## start Text provided
The show prompted this comment from a Columbus, Ohio viewer during an April 19 online chat with American Family’s creator and executive producer, Gregory Nava, on The Washington Post’s website.

“Nina is my favorite character on American Family. Her moving out of the house reminded me of the dynamics in my family when I opposed the Vietnam War. … Please keep up the good work. The writing, acting, and production for American Family are first rate! Thank You! Robert.”
Constance also thanks Nava for creating Nina’s character. “It ended up being a gift for me,” she says. “Making it political and Spanish, he helped introduce me to a lot of my culture.”

Nava has been in a unique position to see Constance’s artistry grow. In 1995, she landed her first movie role as Toni Sánchez in My Family/Mi Familia, which Nava co-wrote and directed. Two years later, she donned heavy makeup and a 20-pound body suit to appear older and heavier as Marcela Quintanilla, mother of the slain Tejana star, in Selena, which Nava also directed.

The Academy Award-nominated writer/director/producer says one of Constance’s strengths as an actress is her ability to “go moment to moment in the scene and stay with her partner and let the magic happen.”

“She has grown more confident and comfortable with her talent,” Nava says. “We have reached a point now where I almost have to hardly direct her. Before I get the words out, she will tell me. She already knows because we have worked together so much. So it is a joy.”

Now a proud homeowner, Constance lives in a comfortable San Fernando Valley home with her fiancé Kent Katich, who owns and operates his own yoga studio. She has two cats, Homey and Little Guy. To unwind, she enjoys hiking and creating pastel drawings.

Of her life she says, “It rocks … I am so content where I am right now, that I can’t imagine anything else that could be better.”
## end Text provided
## start Data shown
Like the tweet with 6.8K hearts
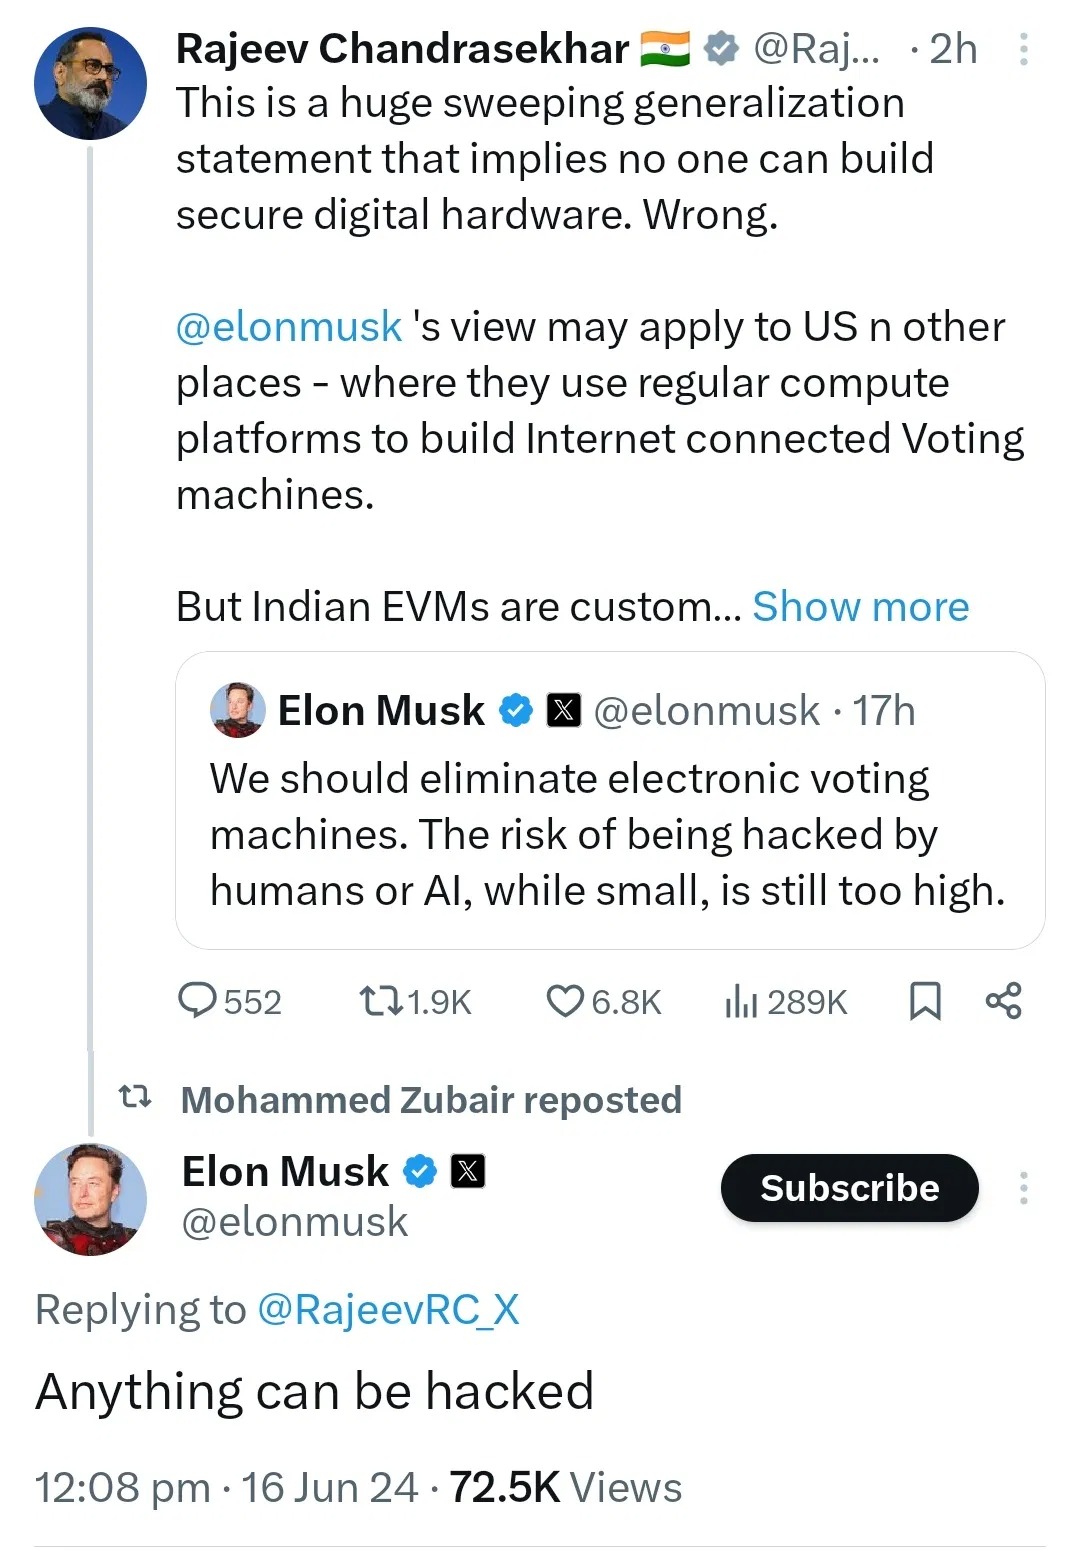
## end Data shown
> _Your instructions_:
Copy out the text about Constance and Gregory Nava word for word, from beginning to end. None of the lines are needed here.

> _Exercise output_:
The show prompted this comment from a Columbus, Ohio viewer during an April 19 online chat with American Family’s creator and executive producer, Gregory Nava, on The Washington Post’s website.

“Nina is my favorite character on American Family. Her moving out of the house reminded me of the dynamics in my family when I opposed the Vietnam War. … Please keep up the good work. The writing, acting, and production for American Family are first rate! Thank You! Robert.”
Constance also thanks Nava for creating Nina’s character. “It ended up being a gift for me,” she says. “Making it political and Spanish, he helped introduce me to a lot of my culture.”

Nava has been in a unique position to see Constance’s artistry grow. In 1995, she landed her first movie role as Toni Sánchez in My Family/Mi Familia, which Nava co-wrote and directed. Two years later, she donned heavy makeup and a 20-pound body suit to appear older and heavier as Marcela Quintanilla, mother of the slain Tejana star, in Selena, which Nava also directed.

The Academy Award-nominated writer/director/producer says one of Constance’s strengths as an actress is her ability to “go moment to moment in the scene and stay with her partner and let the magic happen.”

“She has grown more confident and comfortable with her talent,” Nava says. “We have reached a point now where I almost have to hardly direct her. Before I get the words out, she will tell me. She already knows because we have worked together so much. So it is a joy.”

Now a proud homeowner, Constance lives in a comfortable San Fernando Valley home with her fiancé Kent Katich, who owns and operates his own yoga studio. She has two cats, Homey and Little Guy. To unwind, she enjoys hiking and creating pastel drawings.

Of her life she says, “It rocks … I am so content where I am right now, that I can’t imagine anything else that could be better.”